Reading through those directions, this sounds like it takes a very long time. In truth, the entire process takes around 10-12 minutes. If that is longer than you want to spend, cut the warm-ups down. Split them up. Do whatever you need to do. Just don’t cut back or eliminate the process of checking for understanding. Give the kids time to share their answers with a partner. Make sure that you talk over the WHY behind the answers.
My preference is to complete approximately three warm-ups a week (30-35 minutes of instructional time). Because my school is now on a semester schedule with 60 minute periods, I still have 45-50 minutes to initiate and complete a lesson on days when I use a warm-up. If I need the whole 60 minutes, I skip the warm-up on that particular day.
In my opinion, the warm-ups help my students build a base of knowledge that they can apply to the writing process.
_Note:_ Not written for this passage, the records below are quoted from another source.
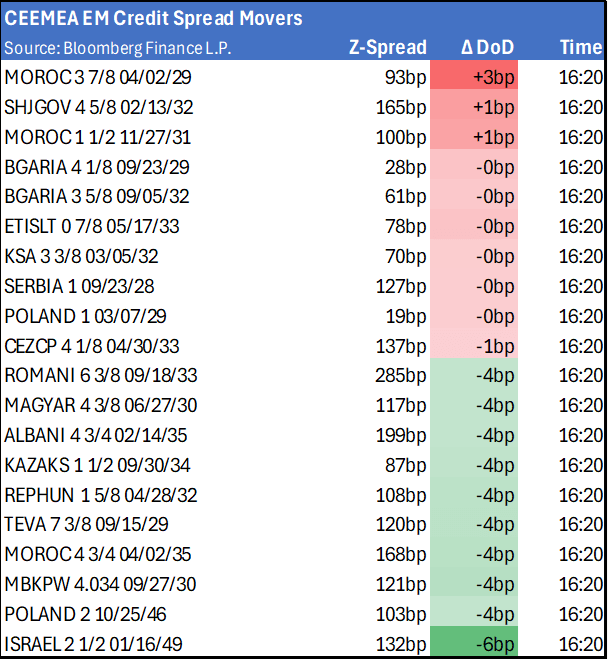608x660 pixels.
Task: Click the 16:20 time in the SERBIA row
Action: pos(580,286)
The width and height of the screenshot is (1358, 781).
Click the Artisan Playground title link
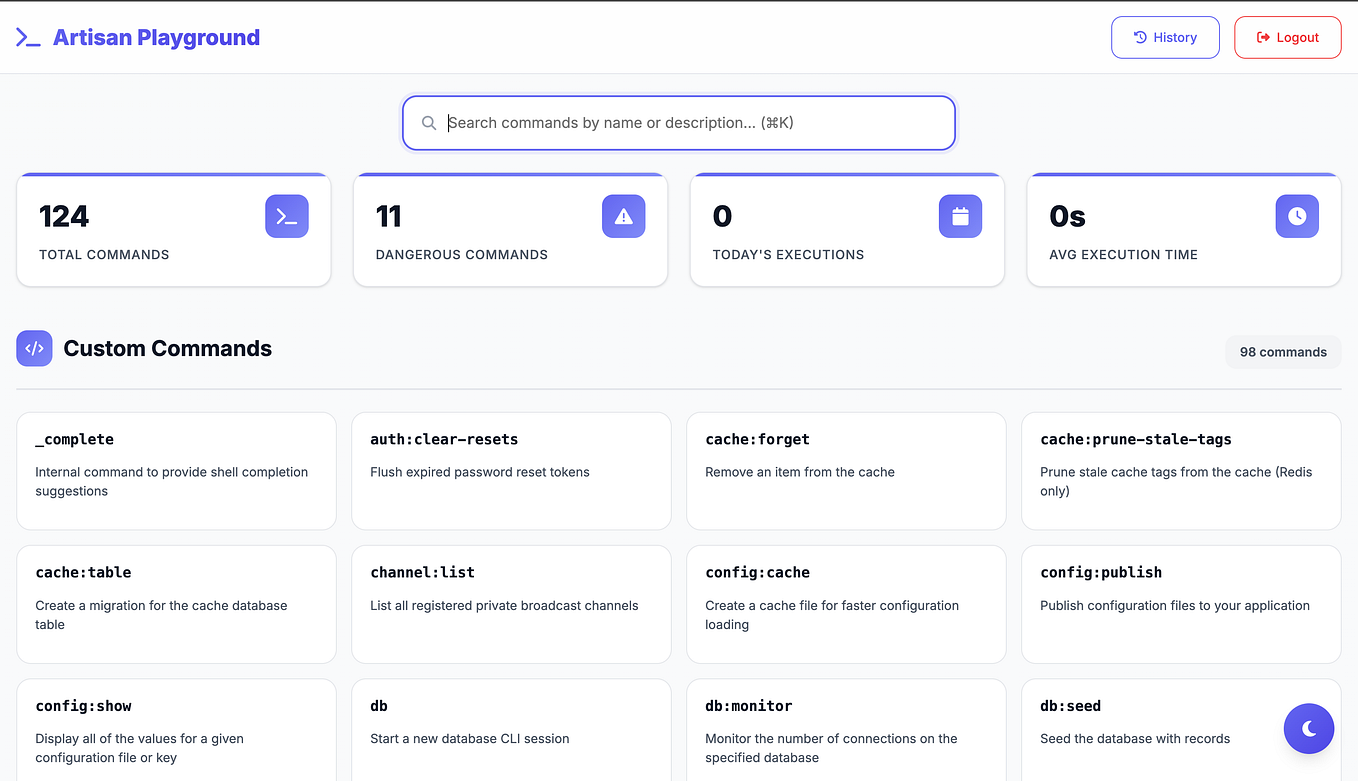(x=156, y=36)
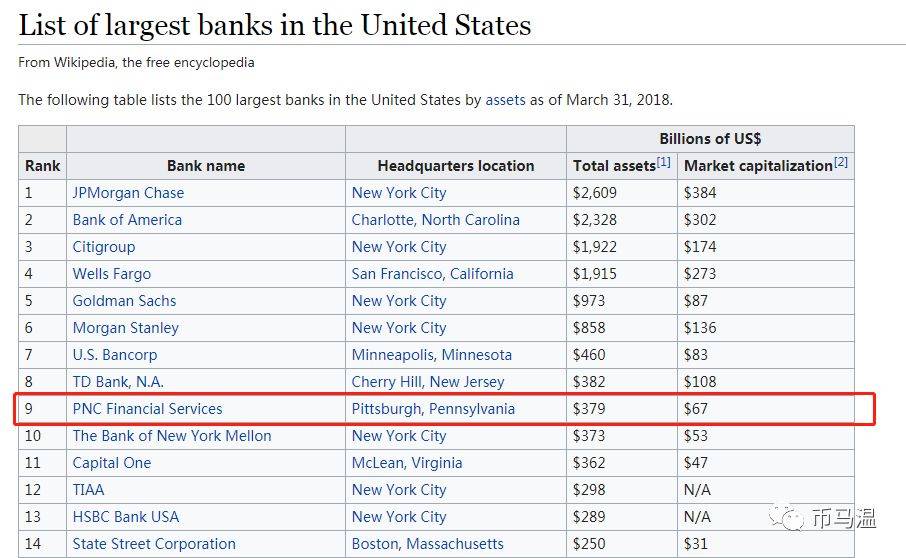This screenshot has height=558, width=906.
Task: Open the U.S. Bancorp link
Action: tap(114, 355)
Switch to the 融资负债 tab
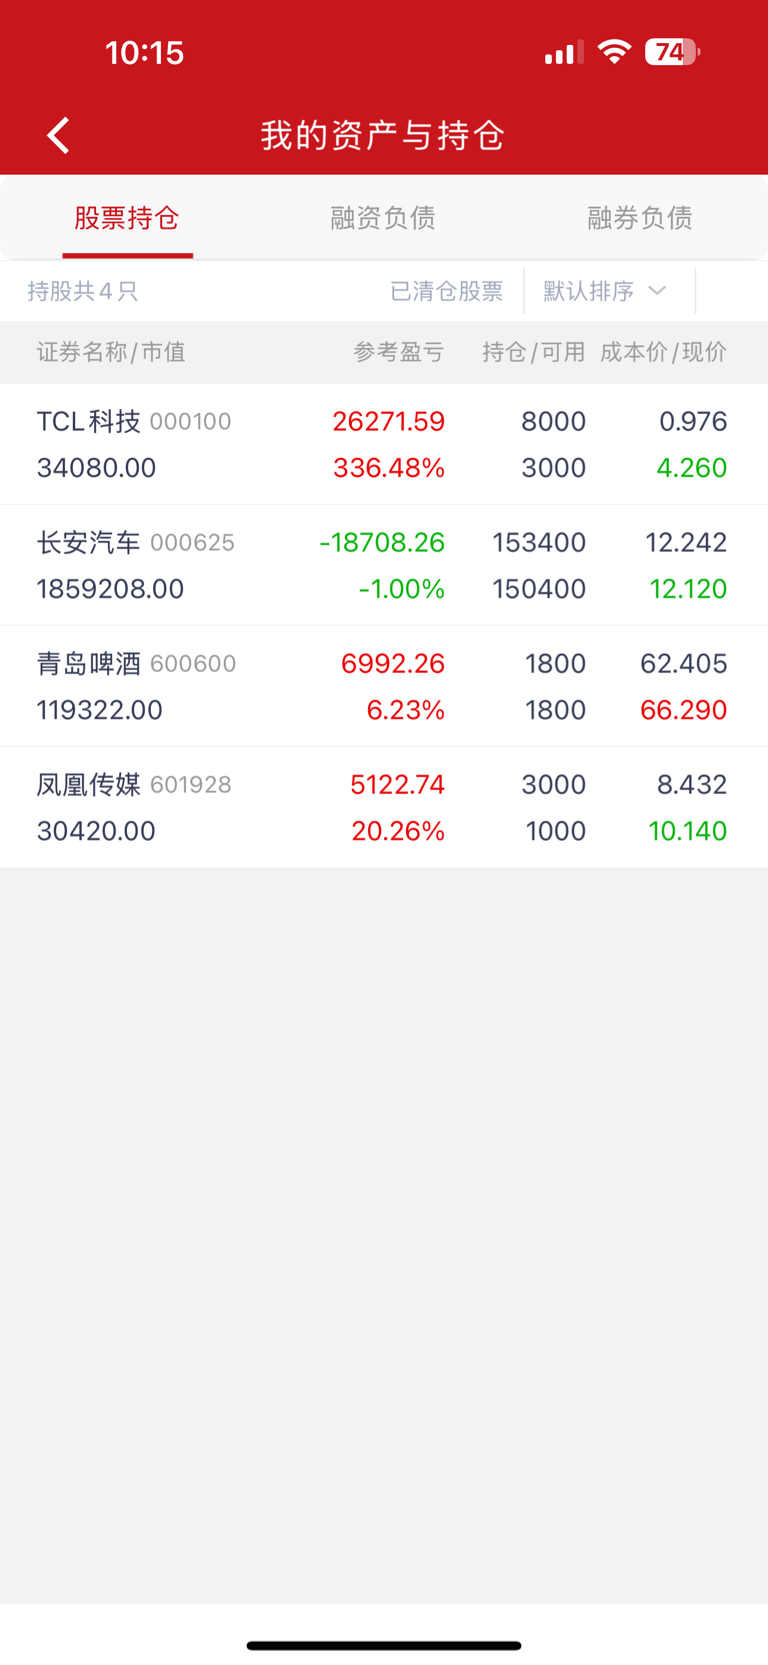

When we’re writing, I am free to circulate through the room, conferencing with students, making note of other errors that students are making (this is where I focus on surface errors involving capitalization, word errors, or spellings that are not heavily discussed during warm-ups). I can refer back to concepts that we’ve learned and discussed, and I can quickly and efficiently adapt to the needs of my students during the writing process.
Using warm-ups or any other type of worksheet will have zero effect on student achievement if it is not tied to extensive, repeated opportunities to write. I have always looked at these warm-ups as mini-lessons designed to improve the writing ability of my students, not as a replacement for authentic writing.
Some of the activities on these warm-ups resemble the activities on the ACT or SAT tests, but that is more a function of my wanting to give kids a few examples to build some degree of familiarity. If you look at the warm-ups as a whole, you’ll see that they are not designed for “test prep.” They are designed to help students gain a stronger command of the conventions of the language.
Feel free to adapt these warm-ups as you see fit. Look through the supplemental activities that I’ve included and see how they might fit within your classroom. I know that I am constantly tweaking every classroom process and activity to help my classroom function more efficiently and effectively. I have shared my warm-ups with many of my teacher friends, and I am always impressed with how they alter them to fit their instructional style.
I have ordered the warm-ups based on the sequence I followed when teaching Freshmen Composition and Literature. However, if you prefer, you could certainly choose to pull mini-units to teach as you see fit.
I sincerely hope that this little handbook helps make your job a little bit easier. If I can be of further service, don’t hesitate to be in touch.
1. John Wooden once said, “The importance of repetition until automaticity cannot be overstated. Repetition is the key to learning.” John Wooden produced many, many successful young people; we ought to consider his words before we make snap judgments about unfashionable words like “repetition.”
2. Anderson’s templates, sometimes with variation, are incorporated on nearly every warm-up (e.g., see Figure 1’s “Independent Clause; Transitional Words, independent clause” graphic). These are used with permission from the publisher. For a robust treatment of these sentence templates and Anderson’s approach to mechanics instruction, check out Mechanically Inclined: Building Grammar, Usage, and Style into Writer’s Workshop.